Turkish speaking first year and third year ELT students' syntactic errors in their argumentative essays
Özet
The purpose of this study is to explore the syntactic error types made by ELT students in their English essays, to find out whether the errors show any difference according to the year level and the error type, and to describe the frequent errors emerged in the data. This research is believed to contribute to our ELT practices like the design of teaching activities in the fields of both FL teaching and language teacher training. The study is a part of a larger project which was funded by TÜBİTAK SOBAG group (project number 108K153). The corpus used for analysis was reached by computerizing 8794-word handwritten texts composed of the argumentative essays of 17 first year students and 17 third year students of Anadolu University Education Faculty ELT Department BA Program. Syntactic errors in the texts were identified and corrected by a British native speaker. The errors were assigned error tags used by the UCLEE program and the error frequencies were obtained using the concordanceprogram AntConc. Stati stical analyses were obtained via SPSS 15 program. Determining whether each error was an omission, addition or misinformation error, as proposed in the “surface structure taxonomy” (Dulay, Burt & Krashen, 1982), and stating the errors’ syntactic, semantic and discourse level features formed the descriptions of the frequent errors. According to the findings, there were nine general types of errors in the texts. Four of them, namely article, verb, noun and pronoun use in frequency order, accounted for 86% of all the errors found. The non-parametric tests showed no significant difference between the two year levels on the basis of the error frequencies, but they confirmed a significant difference between the errors of both article use and verb use and all other types of errors.
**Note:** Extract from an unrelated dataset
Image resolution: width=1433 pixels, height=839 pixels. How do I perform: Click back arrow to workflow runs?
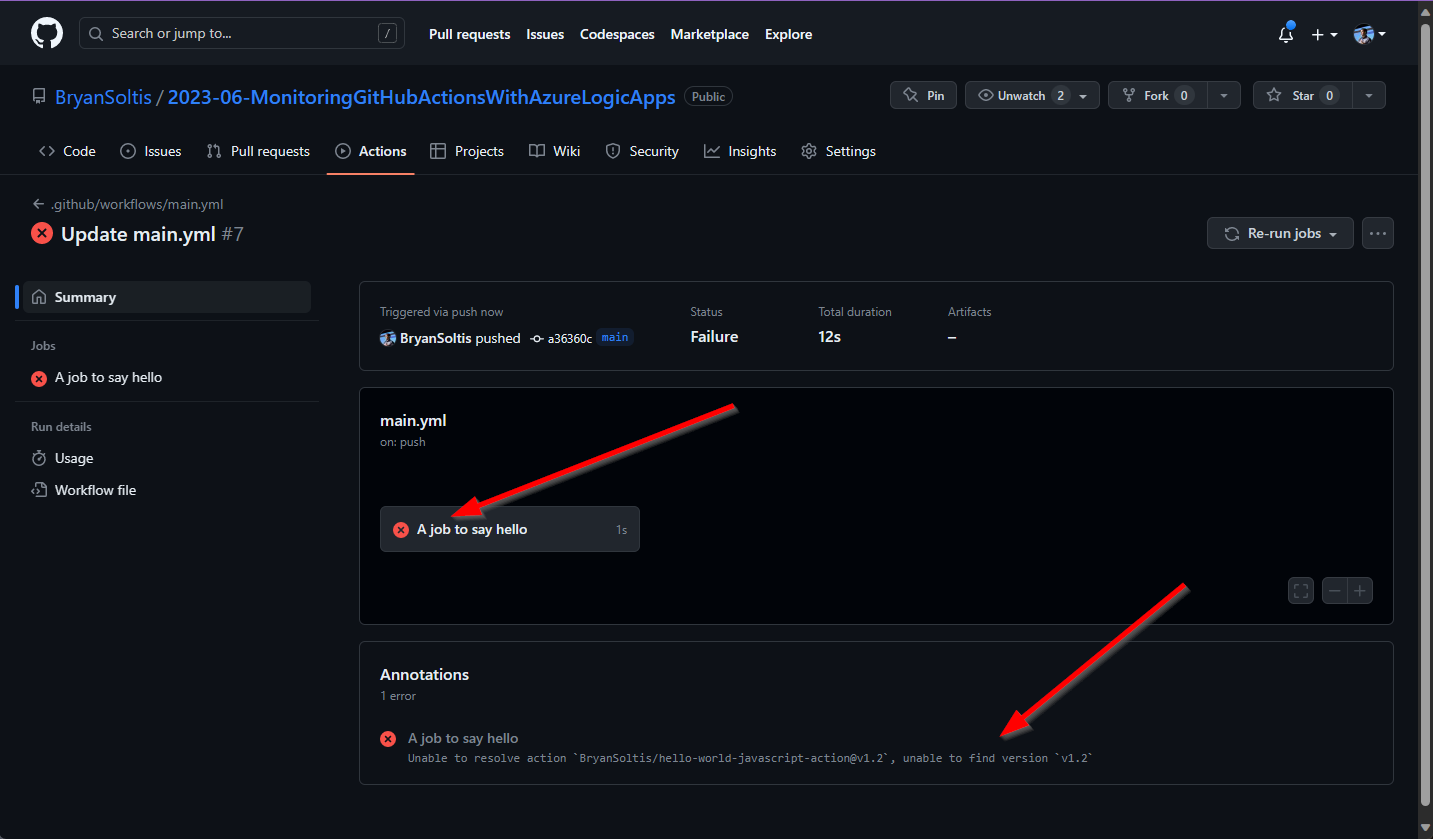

In the light of the results, the most frequent errors, namely the errors of article use, were focused on and described in terms of specificity, genericity, uniqueness and discourse features. The widespread addition of “the” was found with noun phases having [–specific], [+generic, +plural], and [–unique] nouns and the noun phrases which were newly introduced in the discourse. In the light of available literature, these results might indicate that the present ELT students’ acquisition of article use has not been completed yet.